> [TEXTE FOURNI]
|---|

Armée

Changements d'hommes et attente de nouvelles orientations

Jamais, en une année, les activités du ministère de la Défense en France et celles de l'institution militaire n'auront été autant paralysées par les changements d'hommes intervenus dans la haute hiérarchie de cette administration, soit que les événements politiques ont entraîné ces modifications, soit que des disparitions brutales de responsables ont affecté le commandement. C'est, d'abord, le poste de ministre de la Défense qui a connu quatre titulaires différents et c'est, ensuite, celui de chef d'état-major des armées qui a été attribué successivement à trois généraux en l'espace d'une douzaine de mois.

Affectations

Le 2 juillet 1980, le général Guy Méry abandonne ses fonctions de chef d'état-major des armées avec trois mois d'avance sur la limite d'âge de son rang. Il est remplacé par le général Claude Vanbremeersch, ancien chef de l'état-major particulier de la présidence de la République de juin 1975 à juin 1979, puis commandant la Ire armée à Strasbourg. À la fin de l'année, le général Vanbremeersch demande, pour raisons de santé (il mourra quelques semaines après), à être relevé de ses fonctions, et c'est le général Jeannou Lacaze, parachutiste, ancien officier de renseignement, gouverneur militaire de Paris, commandant la Ire région militaire et le 3e corps d'armée, qui est désigné le 8 janvier 1981 à la tête de l'état-major des armées.

|---|

> [DONNÉES FOURNIES]
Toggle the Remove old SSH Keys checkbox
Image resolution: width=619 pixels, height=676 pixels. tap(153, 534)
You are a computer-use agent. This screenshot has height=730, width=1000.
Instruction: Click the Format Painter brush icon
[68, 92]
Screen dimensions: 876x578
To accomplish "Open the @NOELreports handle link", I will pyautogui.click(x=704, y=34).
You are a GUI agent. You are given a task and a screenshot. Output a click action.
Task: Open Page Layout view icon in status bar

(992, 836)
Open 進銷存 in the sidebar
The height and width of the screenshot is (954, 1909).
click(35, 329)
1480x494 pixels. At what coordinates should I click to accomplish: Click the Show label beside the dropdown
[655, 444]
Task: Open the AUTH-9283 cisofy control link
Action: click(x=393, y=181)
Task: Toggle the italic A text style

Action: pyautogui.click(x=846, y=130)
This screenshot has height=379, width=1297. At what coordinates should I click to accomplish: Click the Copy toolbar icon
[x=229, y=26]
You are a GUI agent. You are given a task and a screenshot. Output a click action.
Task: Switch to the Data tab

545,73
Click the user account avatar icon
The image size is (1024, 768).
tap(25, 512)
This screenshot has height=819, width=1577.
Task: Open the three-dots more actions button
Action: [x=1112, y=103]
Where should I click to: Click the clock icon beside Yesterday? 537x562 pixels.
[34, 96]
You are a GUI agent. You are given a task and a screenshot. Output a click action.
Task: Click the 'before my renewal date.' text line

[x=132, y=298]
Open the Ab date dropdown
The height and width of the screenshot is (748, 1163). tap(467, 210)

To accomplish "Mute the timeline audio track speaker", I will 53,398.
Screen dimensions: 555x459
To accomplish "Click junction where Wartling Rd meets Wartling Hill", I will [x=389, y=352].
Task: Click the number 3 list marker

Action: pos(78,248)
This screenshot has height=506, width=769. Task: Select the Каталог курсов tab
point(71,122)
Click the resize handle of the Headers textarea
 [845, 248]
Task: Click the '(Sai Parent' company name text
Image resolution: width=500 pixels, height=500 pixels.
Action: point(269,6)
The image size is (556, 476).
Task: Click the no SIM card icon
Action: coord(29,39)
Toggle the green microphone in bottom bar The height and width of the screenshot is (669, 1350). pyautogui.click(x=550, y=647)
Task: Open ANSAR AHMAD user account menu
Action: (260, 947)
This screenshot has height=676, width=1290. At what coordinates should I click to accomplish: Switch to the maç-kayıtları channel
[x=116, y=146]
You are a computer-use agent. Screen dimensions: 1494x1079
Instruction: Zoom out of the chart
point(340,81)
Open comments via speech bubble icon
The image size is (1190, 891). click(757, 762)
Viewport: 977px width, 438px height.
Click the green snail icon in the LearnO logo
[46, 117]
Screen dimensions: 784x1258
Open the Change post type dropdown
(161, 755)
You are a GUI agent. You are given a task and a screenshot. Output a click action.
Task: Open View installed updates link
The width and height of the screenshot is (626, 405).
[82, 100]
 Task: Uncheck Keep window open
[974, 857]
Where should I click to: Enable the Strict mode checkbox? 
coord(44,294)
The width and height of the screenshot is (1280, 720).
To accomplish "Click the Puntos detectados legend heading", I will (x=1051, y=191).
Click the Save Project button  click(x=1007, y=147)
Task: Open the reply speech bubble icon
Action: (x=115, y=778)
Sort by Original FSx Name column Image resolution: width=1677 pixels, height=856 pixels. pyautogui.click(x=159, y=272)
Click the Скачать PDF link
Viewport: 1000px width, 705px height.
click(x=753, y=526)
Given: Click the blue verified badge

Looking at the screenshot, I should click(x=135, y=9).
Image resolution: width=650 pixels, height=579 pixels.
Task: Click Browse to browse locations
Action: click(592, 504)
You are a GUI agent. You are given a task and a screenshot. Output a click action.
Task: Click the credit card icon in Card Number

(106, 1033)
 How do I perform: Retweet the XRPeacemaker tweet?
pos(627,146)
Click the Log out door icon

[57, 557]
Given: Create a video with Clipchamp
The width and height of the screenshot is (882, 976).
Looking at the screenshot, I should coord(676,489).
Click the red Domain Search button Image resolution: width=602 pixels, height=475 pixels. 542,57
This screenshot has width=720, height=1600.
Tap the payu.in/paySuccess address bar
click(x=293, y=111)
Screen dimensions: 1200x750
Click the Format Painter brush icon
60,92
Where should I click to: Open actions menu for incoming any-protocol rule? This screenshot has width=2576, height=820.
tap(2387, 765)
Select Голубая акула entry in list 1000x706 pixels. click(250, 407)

|---|

> [À FAIRE]
(1) D'après le texte fourni, à quelle date le général Jeannou Lacaze est-il désigné à la tête de l'état-major des armées ?
(2) Donnez tous les généraux nommés dans le texte fourni.
Répondez en vous appuyant uniquement sur le texte fourni.

> [CORRIGÉ DE L'EXERCICE]
(1) Le 8 janvier 1981.

(2) Guy Méry, Claude Vanbremeersch, Jeannou Lacaze